Por sua vez, com relevância para a questão objeto dos presentes autos, o artigo 264.º, do Código de Processo Penal, dispõe o seguinte:
«Artigo 264º
Competência
1 – É competente para a realização do inquérito o Ministério Público que exercer funções no local em que o crime tiver sido cometido.
2 – Enquanto não for conhecido o local em que o crime foi cometido, a competência pertence ao Ministério Público que exercer funções no local em que primeiro tiver havido notícia do crime.
3 – Se o crime for cometido no estrangeiro, é competente o Ministério Público que exercer funções junto do tribunal competente para o julgamento.
4 – Independentemente do disposto nos números anteriores, qualquer magistrado ou agente do Ministério Público procede, em caso de urgência ou de perigo na demora, a atos de inquérito, nomeadamente de detenção, de interrogatório e, em geral, de aquisição e conservação de meios de prova.

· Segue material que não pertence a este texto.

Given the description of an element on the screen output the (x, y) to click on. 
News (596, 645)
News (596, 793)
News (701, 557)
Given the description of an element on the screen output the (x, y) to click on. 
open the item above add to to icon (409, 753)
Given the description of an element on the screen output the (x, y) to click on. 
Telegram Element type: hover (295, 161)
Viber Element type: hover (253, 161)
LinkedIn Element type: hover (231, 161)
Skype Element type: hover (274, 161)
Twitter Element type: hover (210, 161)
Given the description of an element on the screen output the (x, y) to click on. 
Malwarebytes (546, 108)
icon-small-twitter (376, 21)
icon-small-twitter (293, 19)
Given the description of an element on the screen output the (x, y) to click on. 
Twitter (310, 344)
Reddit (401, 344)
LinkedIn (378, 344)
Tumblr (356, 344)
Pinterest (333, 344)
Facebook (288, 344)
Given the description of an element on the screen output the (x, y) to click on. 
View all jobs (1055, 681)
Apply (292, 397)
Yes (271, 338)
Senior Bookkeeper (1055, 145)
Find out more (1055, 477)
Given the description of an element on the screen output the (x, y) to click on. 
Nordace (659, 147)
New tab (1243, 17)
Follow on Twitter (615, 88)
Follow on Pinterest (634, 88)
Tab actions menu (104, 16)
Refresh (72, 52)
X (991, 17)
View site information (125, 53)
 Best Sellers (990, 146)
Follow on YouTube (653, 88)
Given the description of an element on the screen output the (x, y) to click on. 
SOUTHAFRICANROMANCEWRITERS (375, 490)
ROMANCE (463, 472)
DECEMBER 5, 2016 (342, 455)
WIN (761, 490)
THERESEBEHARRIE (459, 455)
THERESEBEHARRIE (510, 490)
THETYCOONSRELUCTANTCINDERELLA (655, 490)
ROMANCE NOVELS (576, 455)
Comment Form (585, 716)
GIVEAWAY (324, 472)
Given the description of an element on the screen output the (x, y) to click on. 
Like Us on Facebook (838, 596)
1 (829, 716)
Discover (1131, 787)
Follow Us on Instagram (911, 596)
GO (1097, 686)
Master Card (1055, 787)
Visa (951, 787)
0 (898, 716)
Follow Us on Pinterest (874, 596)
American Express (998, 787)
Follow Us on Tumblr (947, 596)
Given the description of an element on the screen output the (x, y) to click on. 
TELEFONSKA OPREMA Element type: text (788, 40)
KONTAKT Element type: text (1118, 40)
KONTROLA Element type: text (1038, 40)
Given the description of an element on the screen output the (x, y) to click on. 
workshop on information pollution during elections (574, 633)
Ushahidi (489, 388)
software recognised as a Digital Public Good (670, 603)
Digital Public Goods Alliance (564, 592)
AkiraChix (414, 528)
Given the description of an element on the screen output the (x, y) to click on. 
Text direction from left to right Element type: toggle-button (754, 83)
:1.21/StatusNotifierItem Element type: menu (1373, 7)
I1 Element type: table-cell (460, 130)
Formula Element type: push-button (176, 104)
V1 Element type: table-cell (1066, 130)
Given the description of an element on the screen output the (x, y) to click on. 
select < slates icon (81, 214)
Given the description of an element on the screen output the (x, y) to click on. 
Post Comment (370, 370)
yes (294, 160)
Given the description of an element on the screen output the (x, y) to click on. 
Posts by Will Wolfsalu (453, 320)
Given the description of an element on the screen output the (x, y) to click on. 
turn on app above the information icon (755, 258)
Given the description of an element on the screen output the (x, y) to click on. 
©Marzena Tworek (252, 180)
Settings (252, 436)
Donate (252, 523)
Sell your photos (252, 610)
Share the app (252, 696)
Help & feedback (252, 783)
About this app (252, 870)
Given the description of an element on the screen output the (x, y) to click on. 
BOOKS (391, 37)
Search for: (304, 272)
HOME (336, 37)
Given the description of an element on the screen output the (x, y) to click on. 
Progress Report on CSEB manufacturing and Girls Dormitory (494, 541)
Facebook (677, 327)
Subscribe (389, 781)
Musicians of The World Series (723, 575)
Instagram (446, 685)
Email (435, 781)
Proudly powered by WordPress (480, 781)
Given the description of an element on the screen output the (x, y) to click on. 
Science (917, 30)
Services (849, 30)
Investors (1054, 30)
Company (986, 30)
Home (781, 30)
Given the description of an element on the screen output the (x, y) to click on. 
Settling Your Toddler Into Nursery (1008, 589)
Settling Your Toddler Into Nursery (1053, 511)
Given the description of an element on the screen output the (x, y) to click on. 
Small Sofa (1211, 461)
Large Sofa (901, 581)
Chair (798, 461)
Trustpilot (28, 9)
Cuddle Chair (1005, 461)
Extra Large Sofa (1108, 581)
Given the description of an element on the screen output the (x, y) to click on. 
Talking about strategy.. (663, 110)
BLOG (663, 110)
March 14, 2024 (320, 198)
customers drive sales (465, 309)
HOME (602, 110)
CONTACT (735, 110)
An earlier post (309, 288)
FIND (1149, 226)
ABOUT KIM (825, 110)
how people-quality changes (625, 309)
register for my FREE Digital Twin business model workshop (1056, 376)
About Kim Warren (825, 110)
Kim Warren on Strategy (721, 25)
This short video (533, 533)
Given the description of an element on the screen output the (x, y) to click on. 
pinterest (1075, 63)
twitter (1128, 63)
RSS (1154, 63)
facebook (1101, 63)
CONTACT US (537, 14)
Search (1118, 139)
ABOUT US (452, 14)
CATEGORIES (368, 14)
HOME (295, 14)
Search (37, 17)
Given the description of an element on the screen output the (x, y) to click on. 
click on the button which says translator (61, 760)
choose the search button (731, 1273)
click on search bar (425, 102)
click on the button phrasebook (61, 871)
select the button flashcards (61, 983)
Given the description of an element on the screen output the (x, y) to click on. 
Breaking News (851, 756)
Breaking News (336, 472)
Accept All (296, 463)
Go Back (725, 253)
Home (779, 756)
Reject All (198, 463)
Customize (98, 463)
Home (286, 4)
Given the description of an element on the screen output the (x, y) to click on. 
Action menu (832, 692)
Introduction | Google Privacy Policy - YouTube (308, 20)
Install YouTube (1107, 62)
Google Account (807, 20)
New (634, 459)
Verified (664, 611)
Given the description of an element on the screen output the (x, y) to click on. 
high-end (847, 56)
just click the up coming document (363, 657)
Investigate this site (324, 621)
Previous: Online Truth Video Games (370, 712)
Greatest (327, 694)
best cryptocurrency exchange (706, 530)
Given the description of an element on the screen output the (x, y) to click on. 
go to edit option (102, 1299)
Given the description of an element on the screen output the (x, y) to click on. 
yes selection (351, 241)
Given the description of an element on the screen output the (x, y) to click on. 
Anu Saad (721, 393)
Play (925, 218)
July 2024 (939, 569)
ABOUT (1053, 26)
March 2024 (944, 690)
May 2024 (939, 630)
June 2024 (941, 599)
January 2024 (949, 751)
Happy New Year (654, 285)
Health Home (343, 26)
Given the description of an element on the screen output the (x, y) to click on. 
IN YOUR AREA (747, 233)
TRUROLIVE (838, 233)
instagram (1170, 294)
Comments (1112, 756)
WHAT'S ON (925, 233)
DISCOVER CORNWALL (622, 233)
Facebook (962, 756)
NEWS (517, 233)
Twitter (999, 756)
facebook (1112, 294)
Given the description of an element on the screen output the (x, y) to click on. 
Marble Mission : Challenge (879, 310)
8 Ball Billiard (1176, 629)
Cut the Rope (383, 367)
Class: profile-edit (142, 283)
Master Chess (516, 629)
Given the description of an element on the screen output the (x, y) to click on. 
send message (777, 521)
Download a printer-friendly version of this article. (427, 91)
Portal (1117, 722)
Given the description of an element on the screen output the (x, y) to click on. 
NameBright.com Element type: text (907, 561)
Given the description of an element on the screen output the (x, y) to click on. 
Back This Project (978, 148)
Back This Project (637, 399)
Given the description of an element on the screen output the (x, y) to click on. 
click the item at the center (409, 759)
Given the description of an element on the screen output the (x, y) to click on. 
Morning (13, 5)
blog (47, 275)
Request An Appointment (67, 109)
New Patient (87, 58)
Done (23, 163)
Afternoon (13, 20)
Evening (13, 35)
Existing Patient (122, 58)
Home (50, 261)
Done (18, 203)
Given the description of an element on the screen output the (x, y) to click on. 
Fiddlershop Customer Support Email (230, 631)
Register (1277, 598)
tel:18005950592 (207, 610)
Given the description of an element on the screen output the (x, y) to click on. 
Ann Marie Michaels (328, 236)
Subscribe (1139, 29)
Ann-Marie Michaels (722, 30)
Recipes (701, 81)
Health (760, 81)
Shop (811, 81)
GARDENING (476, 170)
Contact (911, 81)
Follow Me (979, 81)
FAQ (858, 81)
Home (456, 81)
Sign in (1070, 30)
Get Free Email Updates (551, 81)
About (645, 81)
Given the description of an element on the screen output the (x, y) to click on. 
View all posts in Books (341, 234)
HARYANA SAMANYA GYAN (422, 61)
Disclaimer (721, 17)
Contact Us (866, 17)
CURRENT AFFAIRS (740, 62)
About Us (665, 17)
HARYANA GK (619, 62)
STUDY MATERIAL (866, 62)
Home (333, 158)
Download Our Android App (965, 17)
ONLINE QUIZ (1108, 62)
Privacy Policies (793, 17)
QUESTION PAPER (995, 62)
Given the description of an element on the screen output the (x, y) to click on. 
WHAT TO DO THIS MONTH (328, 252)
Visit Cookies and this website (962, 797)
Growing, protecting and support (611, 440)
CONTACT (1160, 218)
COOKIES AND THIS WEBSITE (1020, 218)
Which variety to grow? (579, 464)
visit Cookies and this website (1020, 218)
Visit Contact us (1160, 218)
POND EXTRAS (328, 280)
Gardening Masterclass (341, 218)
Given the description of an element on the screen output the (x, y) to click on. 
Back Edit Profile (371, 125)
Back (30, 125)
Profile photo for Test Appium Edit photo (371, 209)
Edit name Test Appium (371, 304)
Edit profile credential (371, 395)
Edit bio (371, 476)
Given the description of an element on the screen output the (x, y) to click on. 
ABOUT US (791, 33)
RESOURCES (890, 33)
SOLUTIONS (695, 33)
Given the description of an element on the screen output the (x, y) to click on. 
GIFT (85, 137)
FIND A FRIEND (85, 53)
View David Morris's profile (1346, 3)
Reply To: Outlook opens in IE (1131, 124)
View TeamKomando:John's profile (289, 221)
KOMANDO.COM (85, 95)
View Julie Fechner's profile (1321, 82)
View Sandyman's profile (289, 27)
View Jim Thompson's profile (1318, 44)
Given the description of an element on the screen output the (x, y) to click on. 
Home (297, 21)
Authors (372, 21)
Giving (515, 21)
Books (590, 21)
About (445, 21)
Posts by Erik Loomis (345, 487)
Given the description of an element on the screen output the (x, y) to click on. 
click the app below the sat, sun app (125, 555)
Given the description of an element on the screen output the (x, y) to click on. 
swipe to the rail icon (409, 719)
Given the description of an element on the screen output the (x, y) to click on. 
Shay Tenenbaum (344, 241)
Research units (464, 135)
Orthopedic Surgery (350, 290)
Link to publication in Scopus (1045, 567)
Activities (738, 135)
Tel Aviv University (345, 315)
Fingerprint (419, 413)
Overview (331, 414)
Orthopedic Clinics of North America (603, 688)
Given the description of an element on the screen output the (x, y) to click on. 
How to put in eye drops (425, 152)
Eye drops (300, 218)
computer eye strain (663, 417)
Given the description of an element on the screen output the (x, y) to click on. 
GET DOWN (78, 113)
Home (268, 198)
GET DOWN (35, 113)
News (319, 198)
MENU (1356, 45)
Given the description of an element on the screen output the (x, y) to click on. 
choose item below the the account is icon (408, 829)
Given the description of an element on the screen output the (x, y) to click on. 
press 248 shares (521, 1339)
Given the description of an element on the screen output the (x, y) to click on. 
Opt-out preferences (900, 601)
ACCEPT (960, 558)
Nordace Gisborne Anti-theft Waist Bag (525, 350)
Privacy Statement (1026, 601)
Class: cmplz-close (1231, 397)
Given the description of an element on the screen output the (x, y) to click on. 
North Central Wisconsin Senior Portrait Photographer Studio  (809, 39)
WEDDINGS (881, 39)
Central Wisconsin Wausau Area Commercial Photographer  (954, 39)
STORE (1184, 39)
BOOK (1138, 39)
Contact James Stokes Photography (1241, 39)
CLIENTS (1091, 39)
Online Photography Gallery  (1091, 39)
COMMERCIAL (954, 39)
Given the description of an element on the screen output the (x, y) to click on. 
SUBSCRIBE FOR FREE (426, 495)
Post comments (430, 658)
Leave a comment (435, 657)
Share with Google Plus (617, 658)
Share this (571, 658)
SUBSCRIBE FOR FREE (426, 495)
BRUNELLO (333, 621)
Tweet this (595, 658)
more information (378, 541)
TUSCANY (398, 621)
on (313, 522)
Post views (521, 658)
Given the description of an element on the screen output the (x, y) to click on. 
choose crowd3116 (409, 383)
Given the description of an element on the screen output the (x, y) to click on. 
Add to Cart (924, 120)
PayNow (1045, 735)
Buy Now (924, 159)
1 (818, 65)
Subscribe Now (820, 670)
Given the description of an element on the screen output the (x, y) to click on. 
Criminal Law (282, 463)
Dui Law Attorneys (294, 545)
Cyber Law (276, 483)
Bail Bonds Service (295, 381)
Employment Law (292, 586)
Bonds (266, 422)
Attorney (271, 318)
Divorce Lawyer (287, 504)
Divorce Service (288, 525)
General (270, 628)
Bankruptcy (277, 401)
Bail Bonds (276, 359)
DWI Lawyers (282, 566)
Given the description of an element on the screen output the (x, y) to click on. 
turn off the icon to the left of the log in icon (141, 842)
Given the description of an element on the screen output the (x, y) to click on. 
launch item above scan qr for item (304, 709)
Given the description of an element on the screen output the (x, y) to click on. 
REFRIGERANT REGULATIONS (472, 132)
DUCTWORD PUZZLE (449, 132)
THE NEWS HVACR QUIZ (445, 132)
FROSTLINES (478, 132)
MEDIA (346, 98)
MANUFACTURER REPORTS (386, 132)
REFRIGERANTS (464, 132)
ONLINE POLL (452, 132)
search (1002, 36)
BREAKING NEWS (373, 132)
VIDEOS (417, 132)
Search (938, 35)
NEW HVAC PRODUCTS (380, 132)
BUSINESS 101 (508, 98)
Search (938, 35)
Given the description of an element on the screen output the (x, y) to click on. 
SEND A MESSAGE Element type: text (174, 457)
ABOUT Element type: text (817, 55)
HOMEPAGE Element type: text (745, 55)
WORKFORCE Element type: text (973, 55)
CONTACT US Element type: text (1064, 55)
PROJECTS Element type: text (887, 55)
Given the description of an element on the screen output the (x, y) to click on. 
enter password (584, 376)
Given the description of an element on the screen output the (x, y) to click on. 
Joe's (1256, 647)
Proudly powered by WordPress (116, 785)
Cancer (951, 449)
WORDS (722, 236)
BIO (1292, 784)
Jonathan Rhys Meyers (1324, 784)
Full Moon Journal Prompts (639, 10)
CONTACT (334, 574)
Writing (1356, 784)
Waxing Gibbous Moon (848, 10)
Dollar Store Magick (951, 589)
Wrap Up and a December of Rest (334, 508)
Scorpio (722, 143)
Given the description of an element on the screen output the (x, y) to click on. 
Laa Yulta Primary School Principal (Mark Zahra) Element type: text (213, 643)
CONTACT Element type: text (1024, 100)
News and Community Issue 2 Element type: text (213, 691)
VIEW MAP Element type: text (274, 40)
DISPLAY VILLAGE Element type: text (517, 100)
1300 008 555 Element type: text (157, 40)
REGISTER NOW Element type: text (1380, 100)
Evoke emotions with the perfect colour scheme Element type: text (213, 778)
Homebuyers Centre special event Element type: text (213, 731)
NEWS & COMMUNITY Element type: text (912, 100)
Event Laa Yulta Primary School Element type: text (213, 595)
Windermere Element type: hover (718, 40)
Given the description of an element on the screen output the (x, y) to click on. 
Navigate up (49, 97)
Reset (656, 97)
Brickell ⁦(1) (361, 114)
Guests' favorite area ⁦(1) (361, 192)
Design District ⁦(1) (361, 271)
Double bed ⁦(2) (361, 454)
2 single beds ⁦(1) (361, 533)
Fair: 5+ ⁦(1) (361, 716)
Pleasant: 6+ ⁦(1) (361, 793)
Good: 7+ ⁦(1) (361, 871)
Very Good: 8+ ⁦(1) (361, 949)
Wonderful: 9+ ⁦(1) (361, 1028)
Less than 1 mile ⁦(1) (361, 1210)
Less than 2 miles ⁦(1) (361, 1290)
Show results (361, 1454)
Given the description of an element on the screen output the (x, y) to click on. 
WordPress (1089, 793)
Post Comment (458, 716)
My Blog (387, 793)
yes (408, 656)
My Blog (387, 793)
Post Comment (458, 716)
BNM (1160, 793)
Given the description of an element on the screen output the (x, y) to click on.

5 – É correspondentemente aplicável o disposto nos artigos 24º a 30º.»
Finalmente, a alínea f) do n.º 1 do artigo 269.º do Código de Processo Penal, tem o seguinte teor:
«Artigo 269º
Atos a ordenar ou autorizar pelo juiz de instrução
1 – Durante o inquérito compete exclusivamente ao juiz de instrução ordenar ou autorizar:
[…]
f) A prática de quaisquer outros atos que a lei expressamente fizer depender de ordem ou autorização do juiz de instrução.»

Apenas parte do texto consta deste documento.